Shopping malls, already dealing with the problem of large vacant spaces, may see a sharp decline in footfalls as economic slowdown, high interest rates and job uncertainties have dampened the shopping spirit this year, the industry body said on Thursday.

Assocham interacted with about 650 leasing managers, representatives of malls’ management, strategists, marketers and supervisors in Delhi-NCR, Mumbai, Ahmedabad, Chennai, Kolkata, Hyderabad, Bangalore, Chandigarh and Dehradun. The shopping spirit was found to be at the lowest ebb among Delhiites (33 per cent), followed by those in Ahmedabad (31 per cent), Chennai (30 per cent), Mumbai (28 per cent) and Hyderabad (27 per cent).

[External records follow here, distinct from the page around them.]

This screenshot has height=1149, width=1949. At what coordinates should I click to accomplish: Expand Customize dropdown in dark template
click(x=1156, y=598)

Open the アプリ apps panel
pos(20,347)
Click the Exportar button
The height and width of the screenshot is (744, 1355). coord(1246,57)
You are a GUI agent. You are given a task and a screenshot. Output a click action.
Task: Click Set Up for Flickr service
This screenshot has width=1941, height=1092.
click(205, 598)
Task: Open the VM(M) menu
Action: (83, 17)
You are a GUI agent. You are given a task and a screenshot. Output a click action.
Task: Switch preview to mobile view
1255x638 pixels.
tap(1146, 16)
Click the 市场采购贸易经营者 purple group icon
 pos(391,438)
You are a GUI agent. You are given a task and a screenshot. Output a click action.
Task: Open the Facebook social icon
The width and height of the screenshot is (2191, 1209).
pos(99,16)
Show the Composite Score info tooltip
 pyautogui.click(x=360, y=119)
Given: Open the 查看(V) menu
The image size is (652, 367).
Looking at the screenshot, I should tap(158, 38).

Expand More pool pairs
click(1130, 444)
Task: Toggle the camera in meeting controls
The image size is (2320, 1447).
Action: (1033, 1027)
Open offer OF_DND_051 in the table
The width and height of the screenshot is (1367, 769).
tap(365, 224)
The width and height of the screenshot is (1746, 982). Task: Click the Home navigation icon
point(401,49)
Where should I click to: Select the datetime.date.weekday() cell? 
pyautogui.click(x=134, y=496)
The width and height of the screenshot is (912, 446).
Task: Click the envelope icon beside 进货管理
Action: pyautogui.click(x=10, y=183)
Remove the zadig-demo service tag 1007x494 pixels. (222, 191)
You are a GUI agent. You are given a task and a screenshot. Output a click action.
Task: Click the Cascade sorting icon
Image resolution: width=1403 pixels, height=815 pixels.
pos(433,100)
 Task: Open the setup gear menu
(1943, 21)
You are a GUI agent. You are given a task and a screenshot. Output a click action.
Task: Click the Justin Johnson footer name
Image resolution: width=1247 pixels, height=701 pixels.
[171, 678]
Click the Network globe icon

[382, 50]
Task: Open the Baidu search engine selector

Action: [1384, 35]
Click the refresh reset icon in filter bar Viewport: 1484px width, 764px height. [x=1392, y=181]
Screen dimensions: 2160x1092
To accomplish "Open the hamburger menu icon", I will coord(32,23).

D.S. Rawat, Secretary-General, Assocham, said the trend is on expected lines as the economic recovery is rather slow and the consumer’s confidence low.

The slowdown, job cuts and devaluation of the rupee against the dollar is also making imported raw material and finished goods costlier.

A number of malls across the country, unable to justify the rents they charge tenants, are shutting down. Currency fluctuation is a major challenge for the consumer electronics industry because the imported consignment is coming at a higher cost. The dinnerware and cookware companies have already started offering attractive offers and discounts to boost sales, said the Assocham survey.

More than 47 per cent of the total mall space in nine cities is vacant. Delhi-NCR tops the list with 55 per cent of malls being vacant, followed by Mumbai (52 per cent), Ahmedabad (51 per cent) and Chennai (50 per cent). In order to lure retailers, many developers started giving rent-free period for up to six months for big brands.

While some malls are operating at 60 per cent occupancy, others are struggling with less than 20 per cent. Vacancy levels are due to poor location, design and parking problems. It said the industry is also facing problems such as multiple taxes, lack of clarity in policies and shortage of experts in areas such as supply chain and store management.